## Text shown
Climate clippings 187

1. Arctic sea ice volume collapse

The collapse of the Arctic sea ice volume has been even more dramatic than the extent, as shown in this graph:


It’s down from 16,855 cubic kilometres in 1979 to 4,401 in 2016, that’s an ice loss of about 74%.

There’s more at Neven’s Arctic Sea Ice Blog.

Here’s Neven’s graph of thickness:


At a bit over a metre thick on average much of it could disappear quite quickly.

2. SA storms

The Climate Council has a a factsheet on the SA blackouts. A few comments:

  • Like many online documents it doesn’t have a date. This is annoying when it makes reference to current happenings.
  • It’s accurate as far as it goes. The main emphasis is that the blackout wasn’t caused by renewable energy, and while unusual in SA there have been plenty of significant blackouts in the eastern states in recent years.
  • It also emphasises the role of climate change and the need to reduce emissions.
  • It mentions a 228% increase in enquiries about battery storage with their locations directly correlating to more severely storm affected areas. That’s from the managing director of Natural Solar.

3. Great Barrier Reef in trouble

Outside Magazine published an obituary for the Great Barrier Reef on 11 October Obituary: Great Barrier Reef (25 Million BC-2016). This was picked up by some news outlets, with the information that the death had been confirmed by scientists, for example in The Sun: NATURAL DISASTER The Great Barrier Reef ‘dies at 25 million years old after succumbing to coral bleaching’, scientists declare.

## Dataset rows
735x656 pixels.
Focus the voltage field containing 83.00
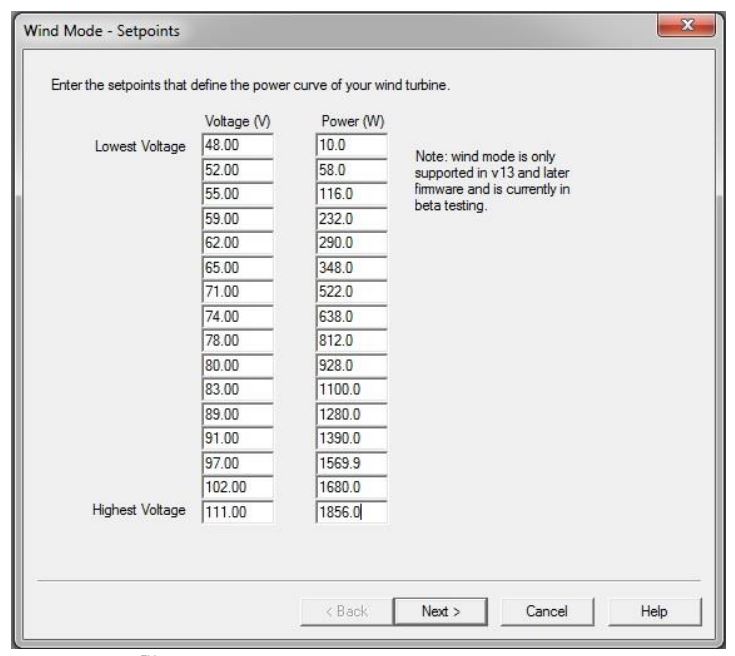237,391
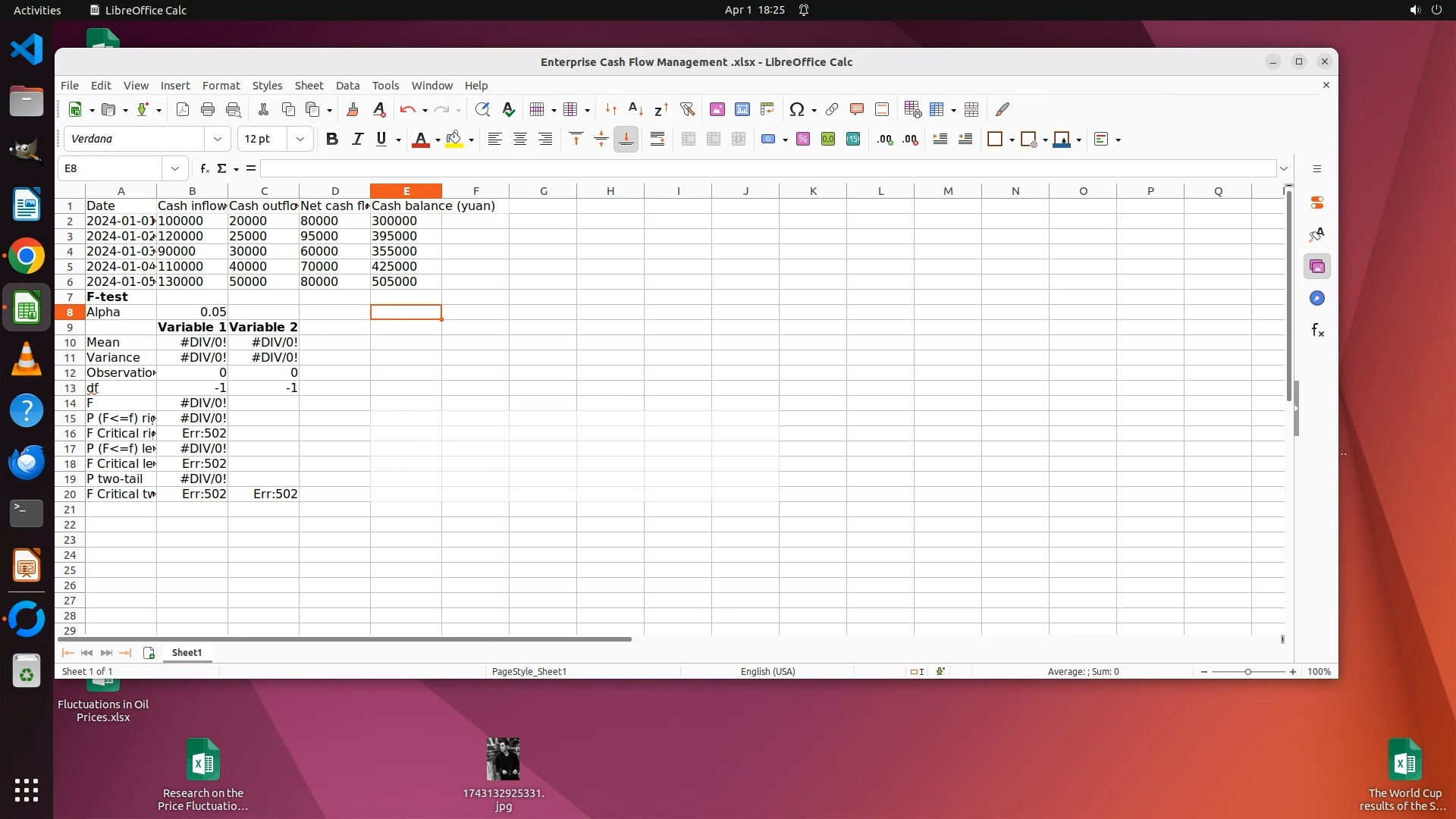Expand the 12 pt font size dropdown
1456x819 pixels.
[300, 140]
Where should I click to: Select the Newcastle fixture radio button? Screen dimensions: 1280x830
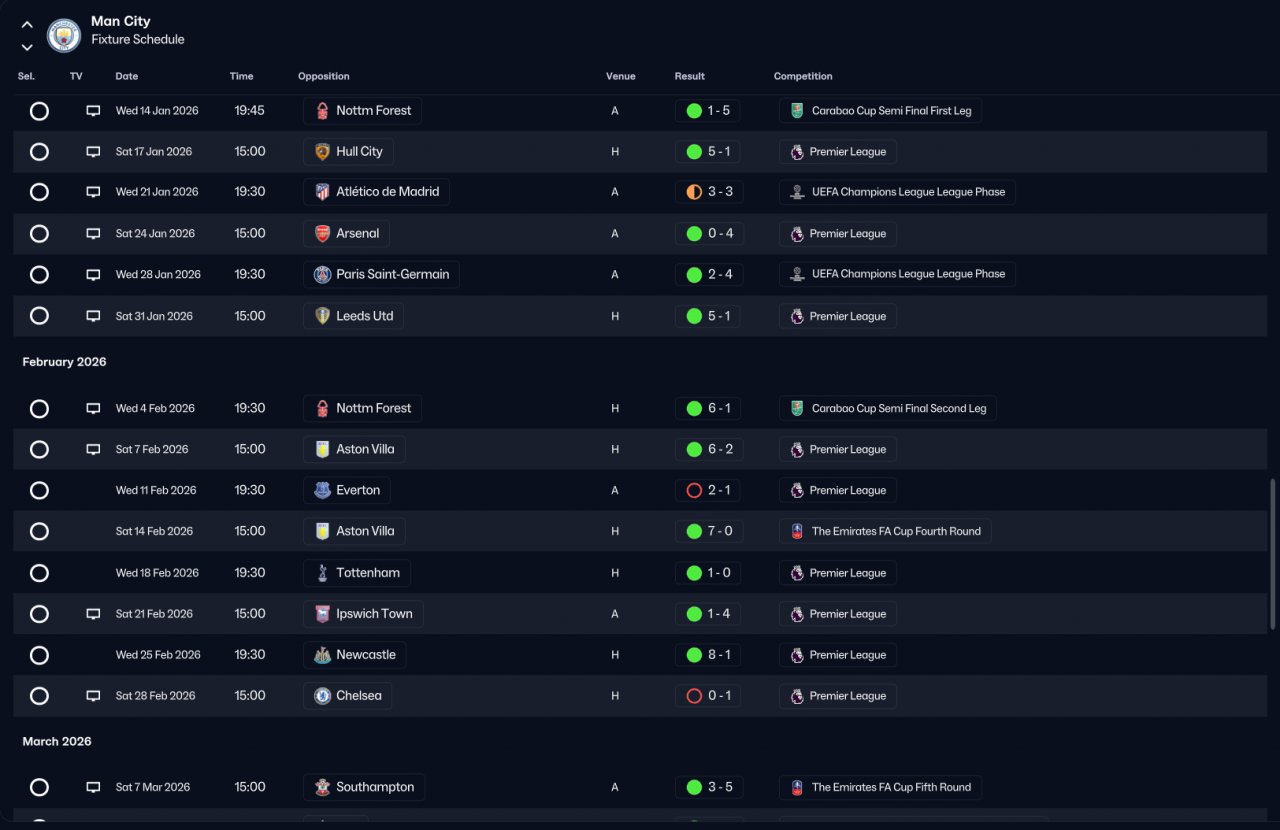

## List of tasks
**a)** Copy everything in the climate clippings post from "There’s more at" down to "to current happenings.", substituting "frustrating" for "annoying".
**b)** Resume the climate clippings post, beginning right after its final sentence.

## Written responses
**a)**
There’s more at Neven’s Arctic Sea Ice Blog.

Here’s Neven’s graph of thickness:


At a bit over a metre thick on average much of it could disappear quite quickly.

2. SA storms

The Climate Council has a a factsheet on the SA blackouts. A few comments:

  • Like many online documents it doesn’t have a date. This is frustrating when it makes reference to current happenings.

**b)**
No scientists are quoted, and if you read down you get this:

    The Great Barrier Reef Marine Park Authority has started the second phase of its survey to assess the impact of 2016’s bleaching.

    The research showed that “22 per cent of the coral on the reef died due to the worst mass bleaching event on record.”

    85 per cent of the mortality occurred in a 600km stretch of reef between the tip of Cape York and just north of Lizard Island.

In the very next paragraph they are at it again with “The death of the Great Barrier Reef…”

Think Progress
in the US picked up on the story, saying the GBR is not dead, but is very, very, sick. Their main source of information was a video from The Climate Council, which I haven’t viewed.

I did, however, see the ABC Catalyst program on the GBR, which was excellent.

Reefs do exist in much warmer waters but the GBR species can’t evolve in the time-space that the warming is happening. Scientists are experimenting with ‘super corals’ that could adapt, but it’s a problem of scale:

    But if super corals can be created, what to do with them? While small areas could be restored, Terry Hughes cautions it’s a problem of scale.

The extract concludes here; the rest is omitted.